◆ **EXERCISE DIRECTIONS**
Print the section of the GDP passage starting with "In 2016 the" and going on through "very important one).", word for word.

◆ **GIVEN TEXT**
──────

With macro, we can learn how the economy impacts our lives. The economy is like a train with many cars. Each car might be very different but when the train goes forward all the cars go forward. We might not be able to touch the national economy but we can try to improve its outcomes. At the heart of macro is something called GDP. GDP is not a tangible thing. It is an idea. It is defined as the nation’s output of goods and services. Think of a huge pile of goods and services and that is what GDP measures for given quarter or year. 

Every nation produces tangible goods like autos and JD. Every nation produces services that disappear the second you consume them, like when the Uber pulls away or the bartender moves on to serve another customer. Your drive in an Uber's Prius is over the second you step out. Okay, you might have a nice memory. In the bartender case you do have a lovely Old Fashioned but that drink is a good. The act of the bartender delivering it was the service.

In 2016 the US produced about $18.6 trillion dollars of goods and services. That's quite a pile! Can you touch that $18.6 trillion? No! You personally bought parts of that amount but the “whole enchilada” is the macro concept. GDP is like a basketball team. We cheer for it. Go GDP! Sure we have favorite players, but it is the team that we focus on year after year. In that sense, a basketball team is definitely not a tangible you can touch. It is a concept (and to many people, a very important one).

When GDP falls in a year, we call that a recession. We frown during a recession because we get less goods and services – and we dislike the fact that many people lose jobs as part of the contraction in output. We smile when GDP rises, and we clap when it rises faster than normal. Just as a basketball coach is expected to produce good results for the team, we expect our government leaders to create the right policies for growth of GDP. And like basketball coaches, even the best leaders win some and lose some. No one is a winner all the time.

──────

◆ **DATASET EXTRACT**
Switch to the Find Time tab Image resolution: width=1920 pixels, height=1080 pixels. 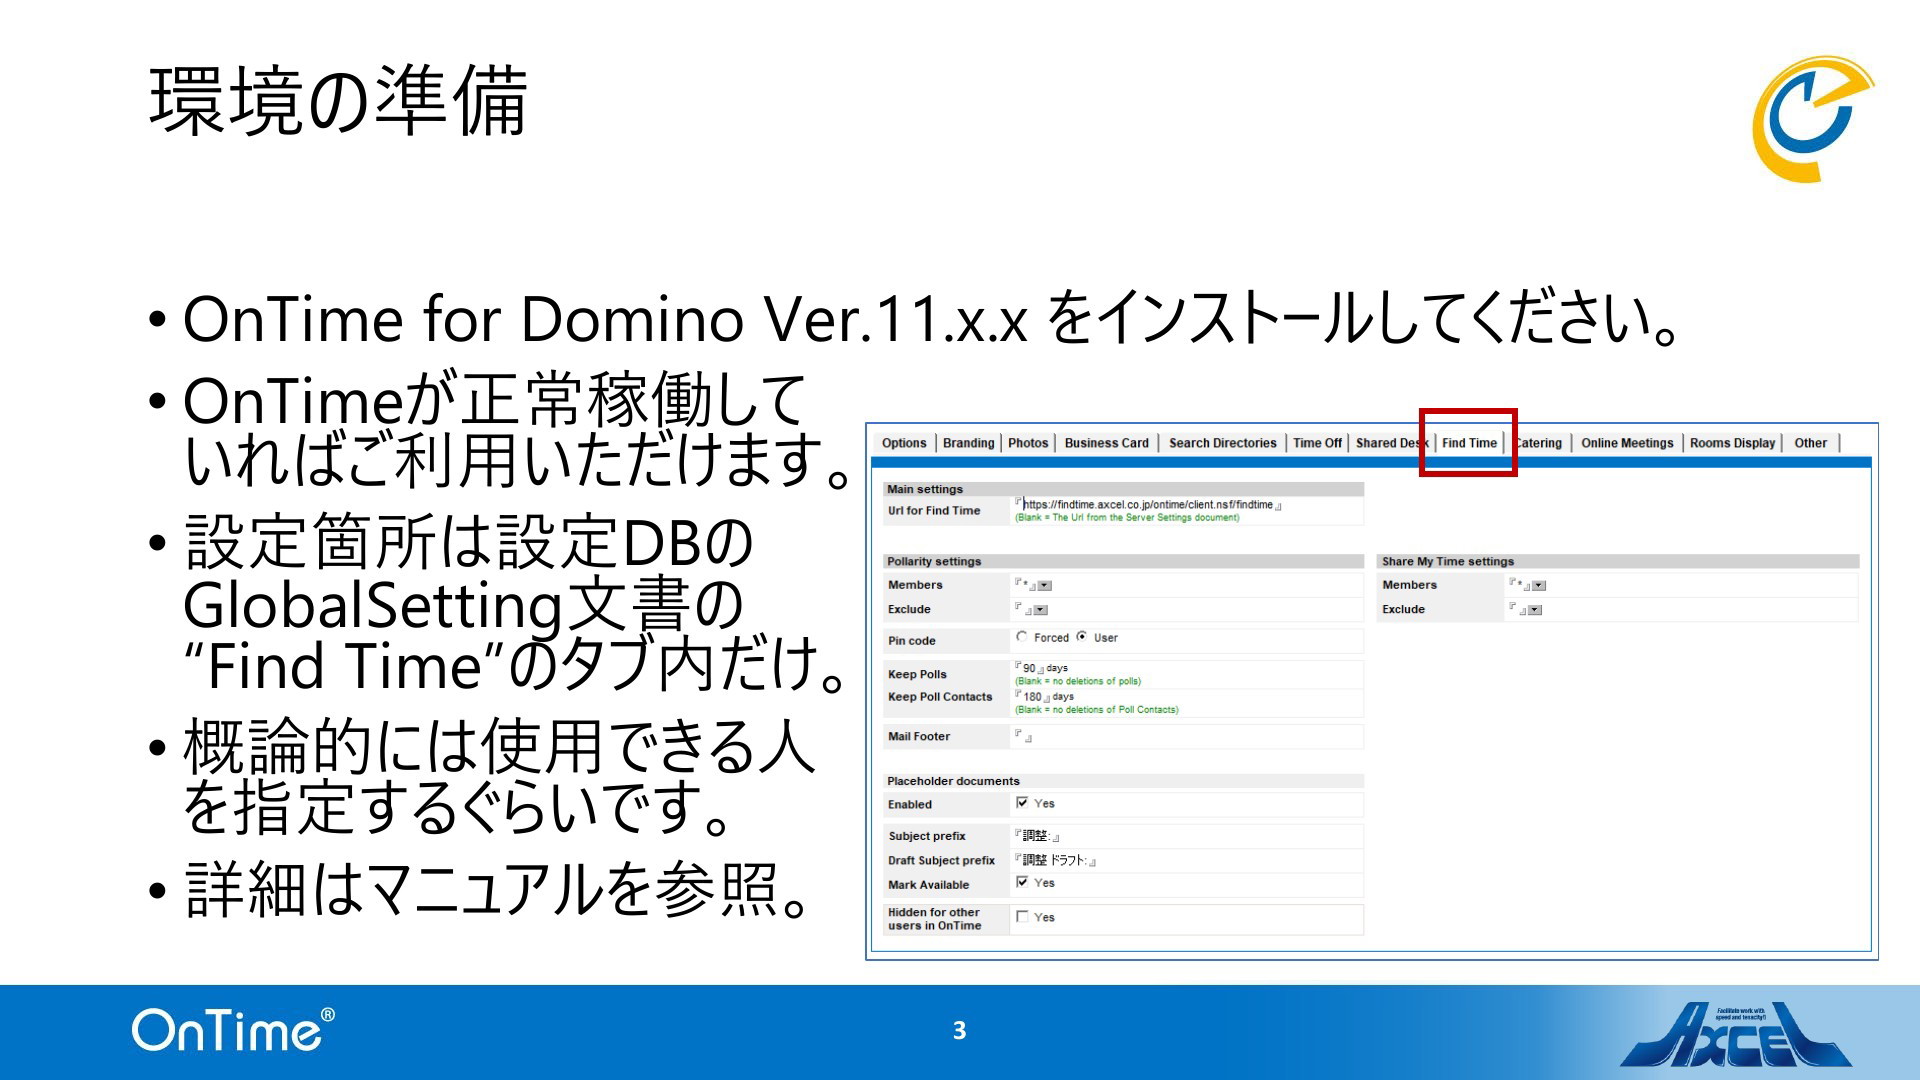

──────

◆ **THE REPLY**
In 2016 the US produced about $18.6 trillion dollars of goods and services. That's quite a pile! Can you touch that $18.6 trillion? No! You personally bought parts of that amount but the “whole enchilada” is the macro concept. GDP is like a basketball team. We cheer for it. Go GDP! Sure we have favorite players, but it is the team that we focus on year after year. In that sense, a basketball team is definitely not a tangible you can touch. It is a concept (and to many people, a very important one).